[[ Dataset excerpts, beginning ]]

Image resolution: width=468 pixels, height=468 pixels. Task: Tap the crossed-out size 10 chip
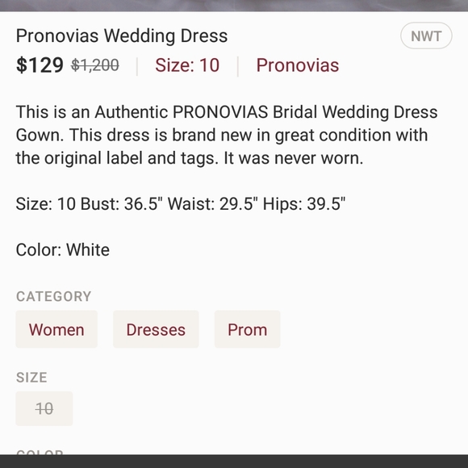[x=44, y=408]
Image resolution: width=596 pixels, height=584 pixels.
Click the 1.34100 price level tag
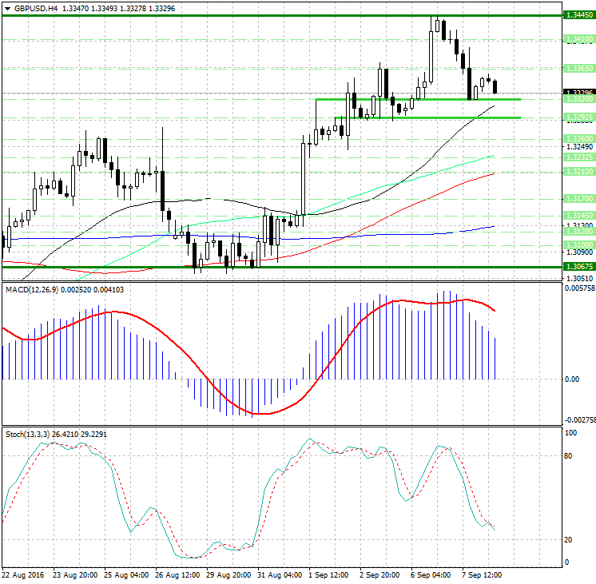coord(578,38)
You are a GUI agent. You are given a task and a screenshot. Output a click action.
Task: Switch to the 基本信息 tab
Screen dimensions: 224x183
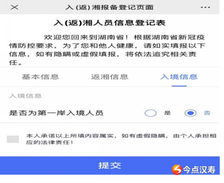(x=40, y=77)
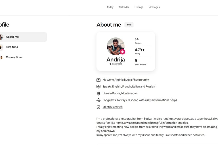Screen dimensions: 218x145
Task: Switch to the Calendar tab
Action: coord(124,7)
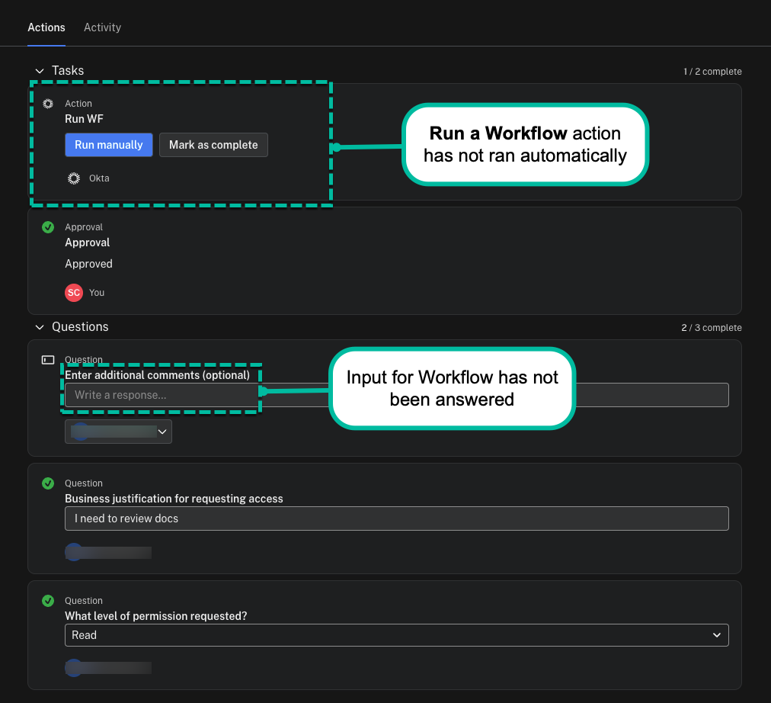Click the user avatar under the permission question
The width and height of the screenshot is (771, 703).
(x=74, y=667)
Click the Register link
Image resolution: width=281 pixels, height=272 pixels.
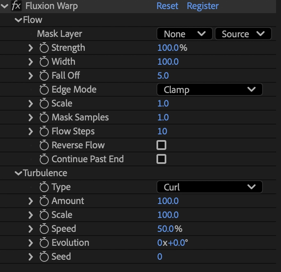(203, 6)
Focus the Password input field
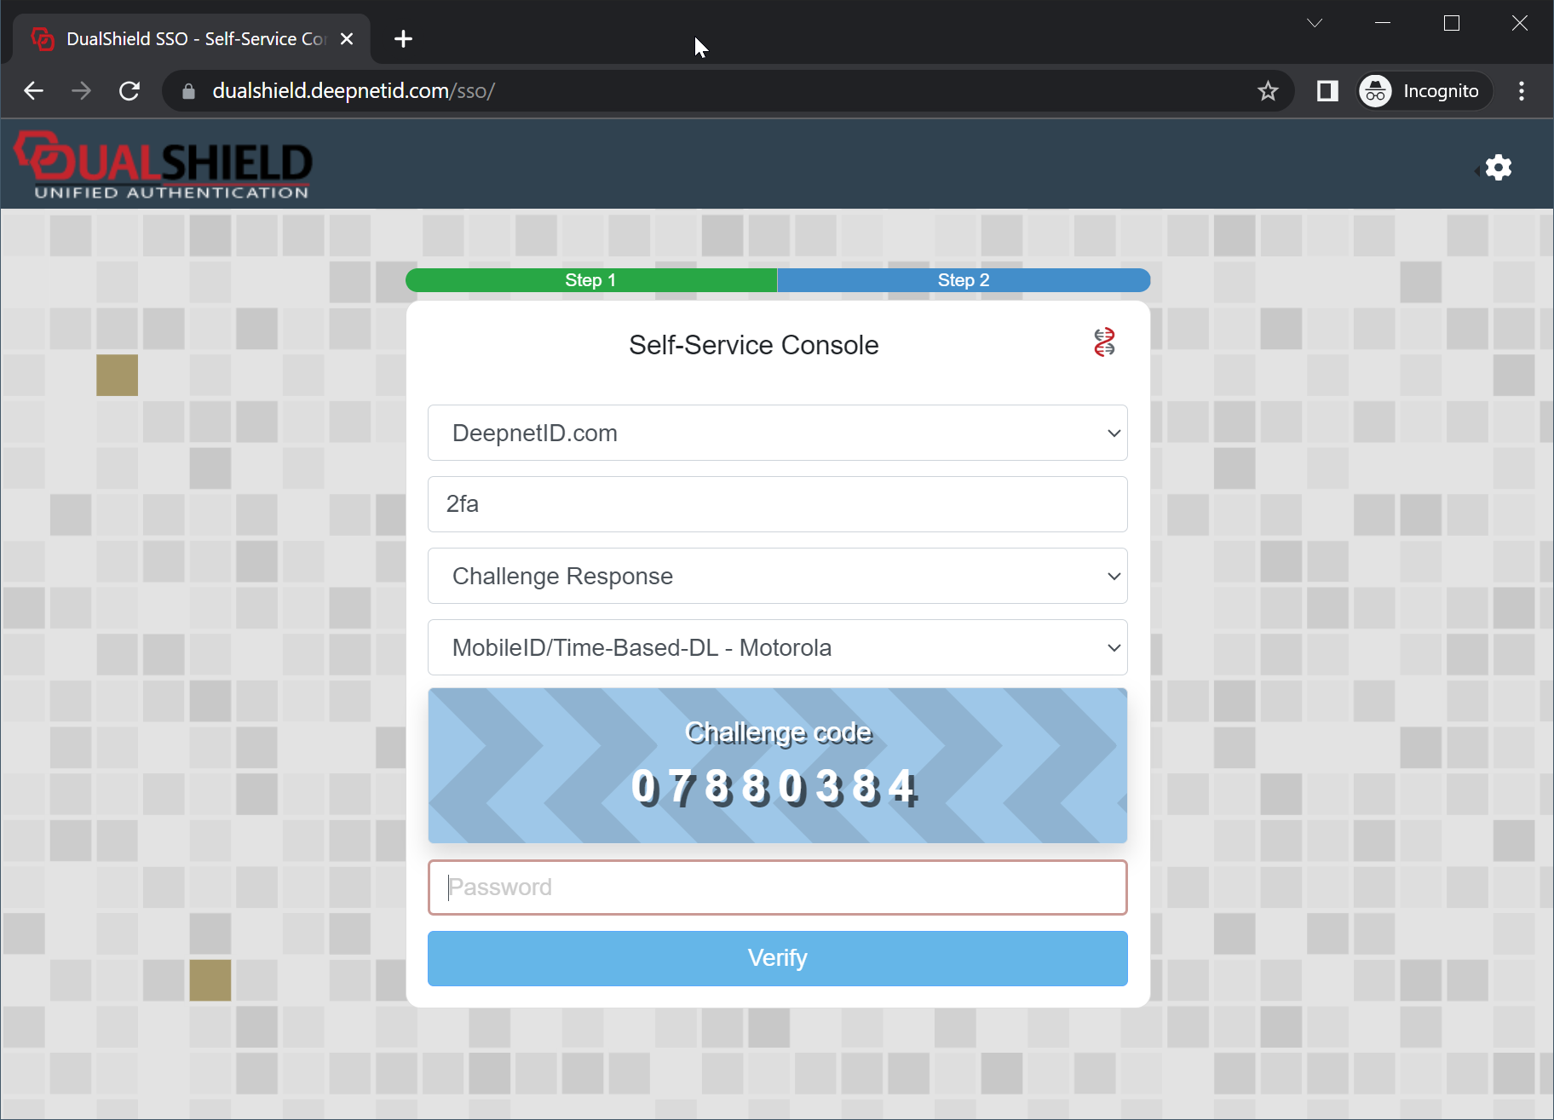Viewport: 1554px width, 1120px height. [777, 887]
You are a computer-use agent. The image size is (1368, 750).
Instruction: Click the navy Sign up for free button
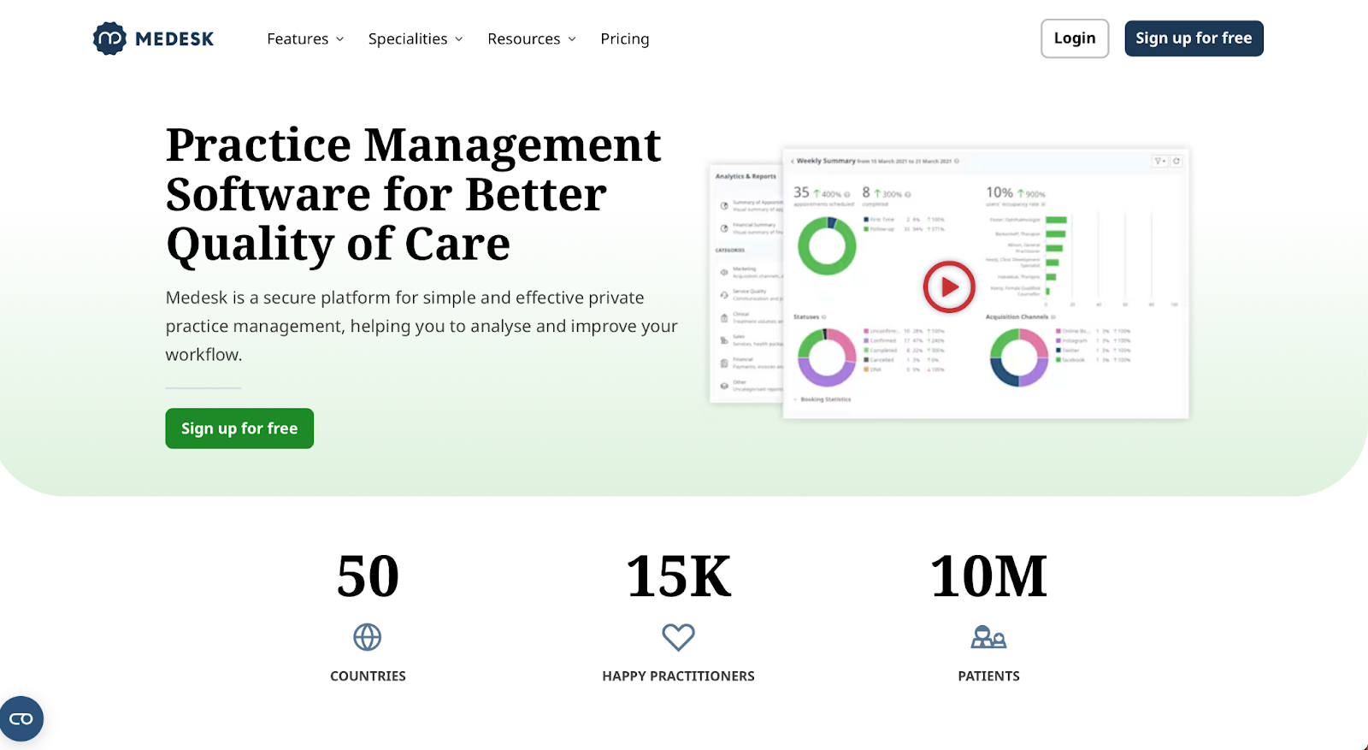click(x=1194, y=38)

[[ Dataset excerpts, end ]]
[[ Dataset excerpts, beginning ]]

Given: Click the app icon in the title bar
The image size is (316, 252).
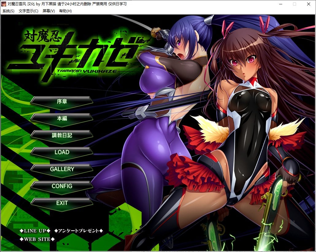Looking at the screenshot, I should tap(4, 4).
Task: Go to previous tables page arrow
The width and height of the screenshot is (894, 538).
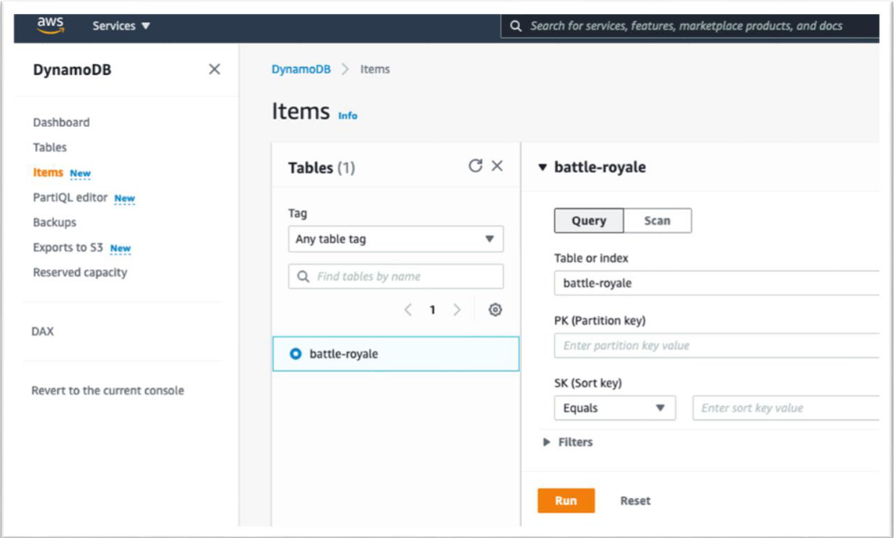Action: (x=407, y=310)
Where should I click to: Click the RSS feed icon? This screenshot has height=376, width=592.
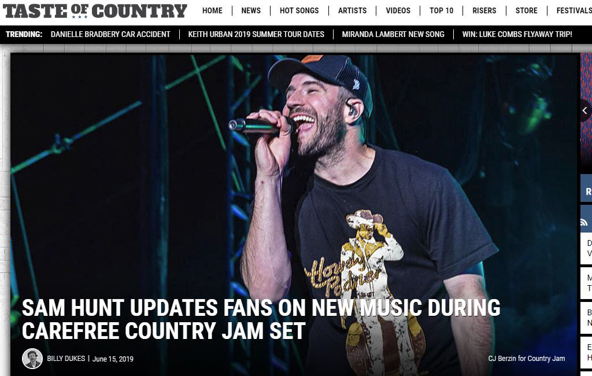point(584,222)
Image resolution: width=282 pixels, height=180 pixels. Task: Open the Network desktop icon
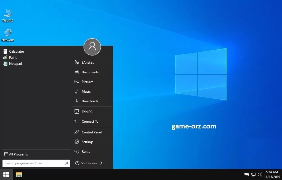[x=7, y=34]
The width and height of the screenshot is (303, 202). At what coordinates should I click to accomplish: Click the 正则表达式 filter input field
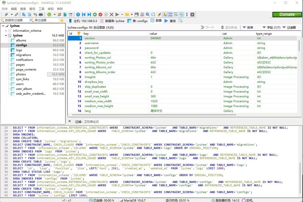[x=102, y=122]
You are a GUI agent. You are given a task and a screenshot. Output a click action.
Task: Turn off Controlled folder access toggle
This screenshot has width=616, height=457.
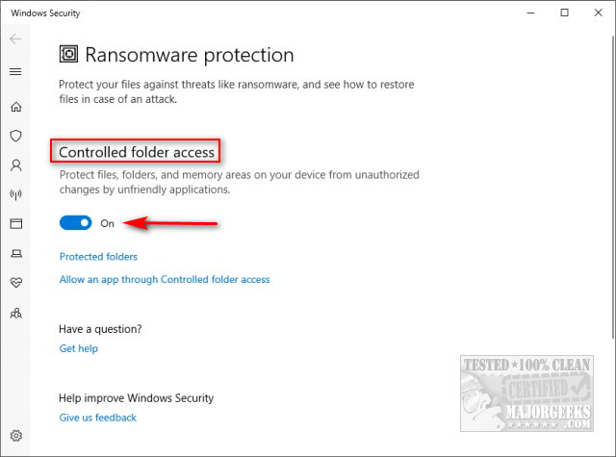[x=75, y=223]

[[ Dataset excerpts, end ]]
[[ Dataset excerpts, beginning ]]

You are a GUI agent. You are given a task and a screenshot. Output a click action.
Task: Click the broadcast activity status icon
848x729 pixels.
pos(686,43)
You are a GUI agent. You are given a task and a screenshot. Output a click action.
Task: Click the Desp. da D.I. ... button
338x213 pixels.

[[ Dataset excerpts, end ]]

Exercise prompt → Given the data above, transcribe exactly the lines from the one containing "848x729 pixels." down to the one containing "338x213 pixels.", and no others.

Answer section →
848x729 pixels.
pos(686,43)
You are a GUI agent. You are given a task and a screenshot. Output a click action.
Task: Click the Desp. da D.I. ... button
338x213 pixels.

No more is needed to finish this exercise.